** ИСХОДНЫЙ ОТРЫВОК **
К Киржач-реке ниспадал семинарский двор, окруженный упомянутым великолепным, ныне почти исчезнувшим сосновым бором, от которого отделялся он высоким частоколом — с неплохими звукоизоляционными свойствами: в семинарии должно было быть тихо. Семинария должна была, если угодно, олицетворять тишину, хранить частицу великой имперской тишины, консервировать ее в душах воспитанников, дабы, возвратясь в народ, они передавали ему, внушали благоговейное отношение к тишине, порядку. Время не имело права просачиваться сквозь высокий забор; программа по литературе обрывалась на Пушкине; Тургенев был запрещен. Да и Пушкин, обкорнанный и урезанный, выглядел вполне любителем тишины и дворцовых залов.
(В реконструкции семинарского быта много помог нам академик Иван Фомич Свадковский, крупнейший педагог, сам в прошлом выпускник семинарии. Работы Свадковского широко известны специалистам; переводятся за рубежом; а одну его книгу прочли миллионы советских людей; правильнее оказать, не только прочли, а научились по ней читать. Это букварь. Их уж немного в живых осталось, выпускников учительских семинарий, архаического, странноватого заведения… Выражаем Ивану Фомичу живейшую благодарность.)

(Записи с указаниями на текст и элементы)
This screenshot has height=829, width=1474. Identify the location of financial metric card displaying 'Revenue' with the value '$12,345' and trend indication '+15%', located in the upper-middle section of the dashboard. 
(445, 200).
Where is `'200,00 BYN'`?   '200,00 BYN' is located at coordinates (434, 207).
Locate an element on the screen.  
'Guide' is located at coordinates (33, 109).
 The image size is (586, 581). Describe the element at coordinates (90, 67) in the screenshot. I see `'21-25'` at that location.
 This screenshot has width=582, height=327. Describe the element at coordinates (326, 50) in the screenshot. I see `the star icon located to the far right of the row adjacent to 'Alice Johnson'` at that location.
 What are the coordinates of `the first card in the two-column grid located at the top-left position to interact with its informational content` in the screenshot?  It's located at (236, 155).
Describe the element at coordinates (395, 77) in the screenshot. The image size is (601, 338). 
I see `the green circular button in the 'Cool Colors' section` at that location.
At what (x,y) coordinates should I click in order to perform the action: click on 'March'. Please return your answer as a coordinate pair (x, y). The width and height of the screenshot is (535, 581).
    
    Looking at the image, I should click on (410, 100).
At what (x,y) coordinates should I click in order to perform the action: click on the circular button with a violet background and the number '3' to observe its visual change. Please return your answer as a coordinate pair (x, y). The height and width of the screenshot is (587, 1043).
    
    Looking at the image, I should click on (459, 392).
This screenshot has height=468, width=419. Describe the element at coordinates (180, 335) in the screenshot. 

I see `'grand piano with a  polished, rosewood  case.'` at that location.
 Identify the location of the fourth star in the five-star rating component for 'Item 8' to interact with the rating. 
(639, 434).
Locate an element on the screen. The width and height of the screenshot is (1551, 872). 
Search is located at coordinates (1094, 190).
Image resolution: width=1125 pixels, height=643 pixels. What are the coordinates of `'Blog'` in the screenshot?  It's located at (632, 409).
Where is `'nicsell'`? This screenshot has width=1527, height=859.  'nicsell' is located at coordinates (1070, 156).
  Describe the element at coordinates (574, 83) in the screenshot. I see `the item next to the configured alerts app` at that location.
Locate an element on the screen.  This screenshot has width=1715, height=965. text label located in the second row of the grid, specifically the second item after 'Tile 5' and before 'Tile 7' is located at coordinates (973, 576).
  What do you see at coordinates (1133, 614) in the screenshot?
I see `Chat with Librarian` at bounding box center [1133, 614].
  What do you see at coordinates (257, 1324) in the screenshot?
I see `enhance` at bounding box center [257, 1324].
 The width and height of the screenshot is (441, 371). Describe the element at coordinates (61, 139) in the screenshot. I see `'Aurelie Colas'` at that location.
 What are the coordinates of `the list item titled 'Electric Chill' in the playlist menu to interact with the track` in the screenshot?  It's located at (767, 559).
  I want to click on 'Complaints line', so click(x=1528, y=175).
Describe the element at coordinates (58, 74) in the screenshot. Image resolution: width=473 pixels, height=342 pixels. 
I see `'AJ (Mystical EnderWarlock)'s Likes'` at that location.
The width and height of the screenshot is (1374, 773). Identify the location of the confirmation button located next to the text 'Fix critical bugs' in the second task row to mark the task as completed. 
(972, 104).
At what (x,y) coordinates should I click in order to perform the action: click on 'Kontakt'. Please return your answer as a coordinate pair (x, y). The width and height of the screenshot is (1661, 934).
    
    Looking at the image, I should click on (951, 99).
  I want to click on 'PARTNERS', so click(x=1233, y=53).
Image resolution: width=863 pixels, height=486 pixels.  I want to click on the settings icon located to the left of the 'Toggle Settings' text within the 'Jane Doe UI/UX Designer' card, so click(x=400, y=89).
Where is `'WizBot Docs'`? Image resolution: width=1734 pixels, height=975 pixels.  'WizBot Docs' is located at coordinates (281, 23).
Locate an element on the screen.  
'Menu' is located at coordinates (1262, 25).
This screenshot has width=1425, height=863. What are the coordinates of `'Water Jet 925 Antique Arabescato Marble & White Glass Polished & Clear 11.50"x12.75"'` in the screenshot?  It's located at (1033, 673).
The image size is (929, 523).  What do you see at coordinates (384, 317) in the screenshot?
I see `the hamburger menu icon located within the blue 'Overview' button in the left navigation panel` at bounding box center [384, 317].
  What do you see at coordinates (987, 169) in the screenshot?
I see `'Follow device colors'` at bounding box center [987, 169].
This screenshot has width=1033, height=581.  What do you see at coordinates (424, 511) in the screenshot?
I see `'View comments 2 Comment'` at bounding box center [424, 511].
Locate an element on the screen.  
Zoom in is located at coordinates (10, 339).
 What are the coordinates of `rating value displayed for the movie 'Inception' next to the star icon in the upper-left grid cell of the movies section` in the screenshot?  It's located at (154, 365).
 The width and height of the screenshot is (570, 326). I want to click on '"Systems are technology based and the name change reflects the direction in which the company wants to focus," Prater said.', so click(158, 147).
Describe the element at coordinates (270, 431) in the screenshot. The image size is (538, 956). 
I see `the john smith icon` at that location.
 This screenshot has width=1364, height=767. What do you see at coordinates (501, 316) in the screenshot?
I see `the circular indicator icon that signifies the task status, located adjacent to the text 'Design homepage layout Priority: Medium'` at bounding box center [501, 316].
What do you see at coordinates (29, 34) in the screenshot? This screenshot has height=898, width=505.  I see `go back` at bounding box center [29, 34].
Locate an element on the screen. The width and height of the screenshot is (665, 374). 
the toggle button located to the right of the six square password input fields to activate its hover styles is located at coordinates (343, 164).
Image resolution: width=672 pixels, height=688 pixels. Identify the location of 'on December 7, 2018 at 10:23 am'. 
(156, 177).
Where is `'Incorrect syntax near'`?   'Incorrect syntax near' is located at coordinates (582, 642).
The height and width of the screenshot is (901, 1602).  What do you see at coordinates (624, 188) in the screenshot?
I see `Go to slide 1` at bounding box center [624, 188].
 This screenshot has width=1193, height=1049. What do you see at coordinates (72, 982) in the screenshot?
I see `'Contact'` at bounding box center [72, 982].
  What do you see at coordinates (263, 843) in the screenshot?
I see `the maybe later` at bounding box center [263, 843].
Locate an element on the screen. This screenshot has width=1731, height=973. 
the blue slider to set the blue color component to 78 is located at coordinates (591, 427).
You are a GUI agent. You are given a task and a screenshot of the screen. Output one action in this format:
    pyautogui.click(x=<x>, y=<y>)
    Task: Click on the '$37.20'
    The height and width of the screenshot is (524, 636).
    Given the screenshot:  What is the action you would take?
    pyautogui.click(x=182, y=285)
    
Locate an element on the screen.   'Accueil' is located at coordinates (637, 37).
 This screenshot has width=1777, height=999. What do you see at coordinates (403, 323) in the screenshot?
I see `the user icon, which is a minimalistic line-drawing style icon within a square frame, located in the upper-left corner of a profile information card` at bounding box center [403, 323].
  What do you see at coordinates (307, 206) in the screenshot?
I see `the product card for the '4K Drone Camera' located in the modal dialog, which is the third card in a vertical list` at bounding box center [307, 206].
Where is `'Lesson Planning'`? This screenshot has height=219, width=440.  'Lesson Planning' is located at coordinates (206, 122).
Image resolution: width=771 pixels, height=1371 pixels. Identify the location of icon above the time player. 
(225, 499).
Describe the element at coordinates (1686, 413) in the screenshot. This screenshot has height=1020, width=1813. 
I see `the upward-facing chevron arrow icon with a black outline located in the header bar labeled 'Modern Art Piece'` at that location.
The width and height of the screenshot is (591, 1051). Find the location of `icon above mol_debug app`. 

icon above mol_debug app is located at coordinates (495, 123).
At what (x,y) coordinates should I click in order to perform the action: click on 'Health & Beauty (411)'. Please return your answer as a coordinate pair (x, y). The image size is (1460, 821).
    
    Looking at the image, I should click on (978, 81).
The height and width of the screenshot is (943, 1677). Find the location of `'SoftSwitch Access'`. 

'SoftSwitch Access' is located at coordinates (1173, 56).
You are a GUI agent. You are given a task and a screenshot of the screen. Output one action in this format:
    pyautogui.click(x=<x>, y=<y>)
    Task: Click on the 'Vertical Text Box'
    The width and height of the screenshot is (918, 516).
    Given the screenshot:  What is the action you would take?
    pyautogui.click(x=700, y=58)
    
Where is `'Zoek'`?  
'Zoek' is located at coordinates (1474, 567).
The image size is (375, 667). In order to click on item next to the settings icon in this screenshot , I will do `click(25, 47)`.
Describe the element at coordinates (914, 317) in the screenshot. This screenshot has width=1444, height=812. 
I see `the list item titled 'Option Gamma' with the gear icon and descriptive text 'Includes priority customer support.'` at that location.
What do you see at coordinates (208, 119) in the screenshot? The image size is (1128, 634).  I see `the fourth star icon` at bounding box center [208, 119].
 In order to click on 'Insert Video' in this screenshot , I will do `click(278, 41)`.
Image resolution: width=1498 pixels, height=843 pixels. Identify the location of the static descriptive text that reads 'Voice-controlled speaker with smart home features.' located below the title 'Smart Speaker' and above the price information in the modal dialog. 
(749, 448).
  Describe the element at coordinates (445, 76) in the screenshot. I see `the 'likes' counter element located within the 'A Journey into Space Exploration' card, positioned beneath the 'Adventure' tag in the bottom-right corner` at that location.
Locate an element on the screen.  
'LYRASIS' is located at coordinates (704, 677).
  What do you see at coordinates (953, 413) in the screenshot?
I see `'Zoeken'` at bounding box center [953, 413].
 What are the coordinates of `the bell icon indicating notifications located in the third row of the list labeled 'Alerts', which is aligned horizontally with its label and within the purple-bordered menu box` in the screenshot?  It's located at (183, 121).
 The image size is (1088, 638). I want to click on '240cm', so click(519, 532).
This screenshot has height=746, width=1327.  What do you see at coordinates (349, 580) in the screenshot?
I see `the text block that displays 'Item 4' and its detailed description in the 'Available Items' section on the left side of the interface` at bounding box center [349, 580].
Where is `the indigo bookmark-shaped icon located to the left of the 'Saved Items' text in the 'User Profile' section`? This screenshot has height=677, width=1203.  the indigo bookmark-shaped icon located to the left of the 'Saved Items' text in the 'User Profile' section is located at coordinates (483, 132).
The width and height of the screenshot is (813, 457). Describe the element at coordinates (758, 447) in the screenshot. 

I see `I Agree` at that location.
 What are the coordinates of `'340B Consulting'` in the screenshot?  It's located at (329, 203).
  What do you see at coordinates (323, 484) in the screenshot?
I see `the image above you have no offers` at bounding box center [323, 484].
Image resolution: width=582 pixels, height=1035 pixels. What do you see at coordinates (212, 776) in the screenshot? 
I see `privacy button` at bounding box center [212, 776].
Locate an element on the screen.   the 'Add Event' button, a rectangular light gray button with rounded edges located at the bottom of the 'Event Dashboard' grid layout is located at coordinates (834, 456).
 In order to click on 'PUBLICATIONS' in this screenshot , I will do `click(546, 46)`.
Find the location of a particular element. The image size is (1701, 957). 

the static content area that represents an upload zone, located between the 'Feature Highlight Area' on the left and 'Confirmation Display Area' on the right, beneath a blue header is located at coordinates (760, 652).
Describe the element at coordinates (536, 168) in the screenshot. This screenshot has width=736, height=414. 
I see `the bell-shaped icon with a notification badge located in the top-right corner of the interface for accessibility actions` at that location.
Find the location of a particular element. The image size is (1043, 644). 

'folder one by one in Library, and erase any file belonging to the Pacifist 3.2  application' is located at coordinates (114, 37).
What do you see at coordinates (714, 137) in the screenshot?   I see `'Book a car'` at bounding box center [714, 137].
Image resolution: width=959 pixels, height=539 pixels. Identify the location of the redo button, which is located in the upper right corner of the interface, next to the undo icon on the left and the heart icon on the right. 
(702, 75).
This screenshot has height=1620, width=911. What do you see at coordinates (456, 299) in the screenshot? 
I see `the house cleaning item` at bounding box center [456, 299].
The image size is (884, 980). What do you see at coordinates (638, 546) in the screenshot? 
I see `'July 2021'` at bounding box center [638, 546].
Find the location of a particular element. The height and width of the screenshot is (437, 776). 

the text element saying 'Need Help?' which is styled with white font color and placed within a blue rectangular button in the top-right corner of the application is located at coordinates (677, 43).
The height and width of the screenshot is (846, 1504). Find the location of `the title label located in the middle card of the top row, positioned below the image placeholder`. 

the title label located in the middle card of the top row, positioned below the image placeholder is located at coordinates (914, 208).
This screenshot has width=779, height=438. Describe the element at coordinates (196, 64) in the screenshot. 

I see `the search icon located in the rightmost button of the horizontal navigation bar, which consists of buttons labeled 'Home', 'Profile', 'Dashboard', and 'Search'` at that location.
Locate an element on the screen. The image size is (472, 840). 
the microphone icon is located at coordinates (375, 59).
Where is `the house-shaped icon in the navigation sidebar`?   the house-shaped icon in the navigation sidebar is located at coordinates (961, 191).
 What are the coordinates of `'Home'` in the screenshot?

** ЗАДАНИЕ A **
Найдите в листинге все строки, где встречается слово «Items», и перепишите их. Учитывайте регистр букв.
** ЗАДАНИЕ B **
Напишите продолжение отрывка об учительской семинарии, начав сразу после его последнего предложения.

** ОЖИДАЕМЫЙ ОТВЕТ A **
I see `the text block that displays 'Item 4' and its detailed description in the 'Available Items' section on the left side of the interface` at bounding box center [349, 580].
Where is `the indigo bookmark-shaped icon located to the left of the 'Saved Items' text in the 'User Profile' section`? This screenshot has height=677, width=1203.  the indigo bookmark-shaped icon located to the left of the 'Saved Items' text in the 'User Profile' section is located at coordinates (483, 132).

** ОЖИДАЕМЫЙ ОТВЕТ B **
В гидрогеологии классическим считается пример набухания пласта с высокой способностью поглощения — от маломощного водного горизонта. Слабый родничок, «подпитывающий» пласт, может вытеснить из него нефть. Послушаем Губкина: «Поступил я в семинарию тихим, скромным, религиозным юношей… Встречи с новыми людьми, с новыми понятиями… содействовали тому, что я усвоил идеи, противоположные тем, которые во мне воспитывали». Заявление это, кажется, противоречит нашему представлению о семинарии? Но, видно, была малюсенькая течь в многопудовом заборе, а крестьянские дети, собравшиеся, чтобы научиться учить крестьянских детей, обладали, как тот пласт, — да простится нам сравнение с неодушевленным предметом — высокой степенью насыщения.
«Рядом, в ста километрах от нас, была Москва, и то новое, что было в общественной жизни, сведения о политических событиях просачивались в семинарию. Мы жили не только в замкнутом кругу своих интересов, но и интересами более широкими».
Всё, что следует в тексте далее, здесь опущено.